Au Québec, la première du lot, McGill, arrive au 10e rang de ce groupe U15, avec un salaire moyen de 151 900 $. L’Université de Montréal se classe 12e (145 825 $) et l’Université Laval, 14e (137 075 $).

Vu autrement, les profs de l’Université de Montréal gagnent 18 % de moins que ceux des trois premières universités ontariennes et 14 % de moins que ceux de l’Université de Colombie-Britannique.

On peut aussi comparer les salaires des meilleurs profs titulaires. Il s’agit des professeurs, d’abord agrégés, qui se sont distingués par leurs recherches et contribuent au rayonnement international de l’université.

La tranche de 10 % des professeurs titulaires les mieux payés à l’Université de Colombie-Britannique gagne 277 000 $, un salaire semblable aux 10 % les mieux payés de l’Université de Toronto.

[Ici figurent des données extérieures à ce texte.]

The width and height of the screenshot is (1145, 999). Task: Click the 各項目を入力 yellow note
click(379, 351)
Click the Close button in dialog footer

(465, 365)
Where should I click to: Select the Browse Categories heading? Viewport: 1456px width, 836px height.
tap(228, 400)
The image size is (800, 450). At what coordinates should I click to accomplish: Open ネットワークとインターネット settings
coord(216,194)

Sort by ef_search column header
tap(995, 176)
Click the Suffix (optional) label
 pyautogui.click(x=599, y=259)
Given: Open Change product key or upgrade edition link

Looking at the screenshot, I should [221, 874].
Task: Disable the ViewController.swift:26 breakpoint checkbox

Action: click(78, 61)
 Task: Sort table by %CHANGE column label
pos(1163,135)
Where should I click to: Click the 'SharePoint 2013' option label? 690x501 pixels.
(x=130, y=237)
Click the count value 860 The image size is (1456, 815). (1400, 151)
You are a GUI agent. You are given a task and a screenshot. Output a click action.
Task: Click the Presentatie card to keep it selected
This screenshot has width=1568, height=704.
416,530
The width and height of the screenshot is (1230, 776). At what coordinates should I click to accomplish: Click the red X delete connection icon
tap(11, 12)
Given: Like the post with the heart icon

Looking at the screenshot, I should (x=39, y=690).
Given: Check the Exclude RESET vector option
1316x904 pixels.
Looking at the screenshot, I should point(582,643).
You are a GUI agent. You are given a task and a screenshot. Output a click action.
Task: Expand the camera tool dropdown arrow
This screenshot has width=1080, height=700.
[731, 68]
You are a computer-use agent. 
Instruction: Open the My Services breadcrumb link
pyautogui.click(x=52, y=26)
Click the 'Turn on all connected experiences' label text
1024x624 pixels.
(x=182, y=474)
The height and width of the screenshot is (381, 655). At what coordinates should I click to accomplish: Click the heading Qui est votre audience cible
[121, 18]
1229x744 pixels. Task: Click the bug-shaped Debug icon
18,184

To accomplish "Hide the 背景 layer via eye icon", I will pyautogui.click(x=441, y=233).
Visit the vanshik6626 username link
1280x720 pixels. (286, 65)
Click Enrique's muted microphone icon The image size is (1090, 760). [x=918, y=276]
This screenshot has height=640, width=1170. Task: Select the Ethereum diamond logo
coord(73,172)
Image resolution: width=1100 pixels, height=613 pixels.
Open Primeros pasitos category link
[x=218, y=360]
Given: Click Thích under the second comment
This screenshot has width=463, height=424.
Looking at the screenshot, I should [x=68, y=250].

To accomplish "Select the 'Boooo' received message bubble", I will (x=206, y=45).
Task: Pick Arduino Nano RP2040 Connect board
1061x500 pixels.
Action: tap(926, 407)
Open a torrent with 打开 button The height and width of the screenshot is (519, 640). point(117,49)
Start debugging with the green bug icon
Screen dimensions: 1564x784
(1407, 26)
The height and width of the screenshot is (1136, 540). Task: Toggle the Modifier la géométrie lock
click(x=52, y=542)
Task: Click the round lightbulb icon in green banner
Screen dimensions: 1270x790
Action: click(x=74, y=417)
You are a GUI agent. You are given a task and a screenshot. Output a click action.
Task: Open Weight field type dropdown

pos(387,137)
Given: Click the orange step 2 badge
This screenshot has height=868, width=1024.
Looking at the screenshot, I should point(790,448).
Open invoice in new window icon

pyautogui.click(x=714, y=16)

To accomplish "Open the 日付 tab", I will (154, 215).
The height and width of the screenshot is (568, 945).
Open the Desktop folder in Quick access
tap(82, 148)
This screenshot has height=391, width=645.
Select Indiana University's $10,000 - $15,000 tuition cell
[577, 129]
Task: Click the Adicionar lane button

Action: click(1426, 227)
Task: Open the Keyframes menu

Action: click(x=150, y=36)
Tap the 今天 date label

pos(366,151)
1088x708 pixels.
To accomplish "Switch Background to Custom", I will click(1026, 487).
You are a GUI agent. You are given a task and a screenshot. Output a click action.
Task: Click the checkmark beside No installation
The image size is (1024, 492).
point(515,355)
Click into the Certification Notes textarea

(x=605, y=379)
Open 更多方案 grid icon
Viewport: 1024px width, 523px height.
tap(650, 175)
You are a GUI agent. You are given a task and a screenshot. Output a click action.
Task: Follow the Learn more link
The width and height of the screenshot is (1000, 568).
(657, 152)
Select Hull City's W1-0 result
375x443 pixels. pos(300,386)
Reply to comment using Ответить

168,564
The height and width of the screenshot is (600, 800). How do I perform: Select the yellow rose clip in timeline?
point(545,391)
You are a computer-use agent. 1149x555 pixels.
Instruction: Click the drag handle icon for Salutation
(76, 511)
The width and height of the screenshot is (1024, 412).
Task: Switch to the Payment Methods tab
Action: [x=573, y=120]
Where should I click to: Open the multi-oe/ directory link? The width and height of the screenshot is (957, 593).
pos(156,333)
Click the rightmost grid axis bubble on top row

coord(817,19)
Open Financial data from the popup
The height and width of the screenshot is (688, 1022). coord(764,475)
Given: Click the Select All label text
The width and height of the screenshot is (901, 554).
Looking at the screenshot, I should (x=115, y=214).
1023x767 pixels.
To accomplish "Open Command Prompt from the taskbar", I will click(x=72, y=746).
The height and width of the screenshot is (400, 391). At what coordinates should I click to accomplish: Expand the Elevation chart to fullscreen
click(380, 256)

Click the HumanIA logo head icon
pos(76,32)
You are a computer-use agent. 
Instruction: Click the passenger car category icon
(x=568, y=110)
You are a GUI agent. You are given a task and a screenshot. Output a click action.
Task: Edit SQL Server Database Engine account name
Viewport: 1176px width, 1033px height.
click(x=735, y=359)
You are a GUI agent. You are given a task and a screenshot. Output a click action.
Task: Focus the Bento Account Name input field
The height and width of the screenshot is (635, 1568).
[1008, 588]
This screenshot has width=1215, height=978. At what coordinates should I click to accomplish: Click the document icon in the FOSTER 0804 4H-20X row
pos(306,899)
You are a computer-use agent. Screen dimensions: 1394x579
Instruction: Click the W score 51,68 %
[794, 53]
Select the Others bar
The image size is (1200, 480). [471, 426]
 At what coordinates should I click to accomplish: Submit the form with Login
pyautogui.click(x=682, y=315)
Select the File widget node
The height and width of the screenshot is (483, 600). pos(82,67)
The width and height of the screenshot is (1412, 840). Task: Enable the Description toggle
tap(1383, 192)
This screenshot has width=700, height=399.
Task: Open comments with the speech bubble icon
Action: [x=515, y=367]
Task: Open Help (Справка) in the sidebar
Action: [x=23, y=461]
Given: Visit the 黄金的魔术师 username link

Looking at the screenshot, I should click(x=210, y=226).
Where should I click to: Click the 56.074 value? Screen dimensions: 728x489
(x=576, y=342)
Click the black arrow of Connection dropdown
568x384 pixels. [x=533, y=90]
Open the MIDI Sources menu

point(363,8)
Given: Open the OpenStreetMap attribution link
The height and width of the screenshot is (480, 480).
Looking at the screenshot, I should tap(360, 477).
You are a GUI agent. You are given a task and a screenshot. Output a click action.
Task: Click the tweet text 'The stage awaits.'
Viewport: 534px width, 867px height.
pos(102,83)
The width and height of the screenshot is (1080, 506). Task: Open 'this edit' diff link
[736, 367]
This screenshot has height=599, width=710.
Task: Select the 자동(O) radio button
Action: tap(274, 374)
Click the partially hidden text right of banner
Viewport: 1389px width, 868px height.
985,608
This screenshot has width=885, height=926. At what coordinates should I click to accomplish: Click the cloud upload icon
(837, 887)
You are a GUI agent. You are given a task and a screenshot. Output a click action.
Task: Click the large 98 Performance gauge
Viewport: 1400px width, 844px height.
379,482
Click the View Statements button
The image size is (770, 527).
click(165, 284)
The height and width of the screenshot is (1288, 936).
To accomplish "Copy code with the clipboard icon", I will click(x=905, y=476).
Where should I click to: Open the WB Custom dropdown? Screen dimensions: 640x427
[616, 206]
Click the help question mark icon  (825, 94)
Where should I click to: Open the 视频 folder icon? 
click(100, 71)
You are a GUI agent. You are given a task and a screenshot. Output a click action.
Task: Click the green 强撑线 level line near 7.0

À McGill ? 223 000 $. Montréal ? 182 000 $. Laval ? 154 000 $.

L’écart entre les meilleurs profs de l’Université de Montréal et ceux de Toronto ou Vancouver grimpe donc à 34 %. La différence est majeure.

La comparaison ne touche que les salaires. Pour avoir le portrait complet, il faudrait voir aussi les autres conditions de travail, comme les régimes de retraite et les congés, notamment sabbatiques.

Surtout, il faudrait savoir si nos profs travaillent à la hauteur de leur rémunération. Enseignent-ils autant que leurs pairs des autres universités (habituellement quatre cours par année ou moins, selon leurs charges connexes) ? Font-ils autant de recherches marquantes qu’ailleurs, publiées dans de grandes revues et révisées par des pairs, que ce soit en administration, en maths, comme en éducation, en sociologie, en droit ou en génie ?

Quoi qu’il en soit, ce survol montre que nos établissements paraissent en retard, notamment pour les candidats vedettes. Et qu’à long terme, cet écart pourrait être dommageable dans certains secteurs clés. Parions que les universités, qui demandent au gouvernement du Québec de hausser significativement leur financement, le font valoir.

1. Pour la moyenne québécoise, nous avons pris les 16 universités recensées par Statistique Canada, en excluant la TELUQ. Notre tableau ne publie que les plus importantes.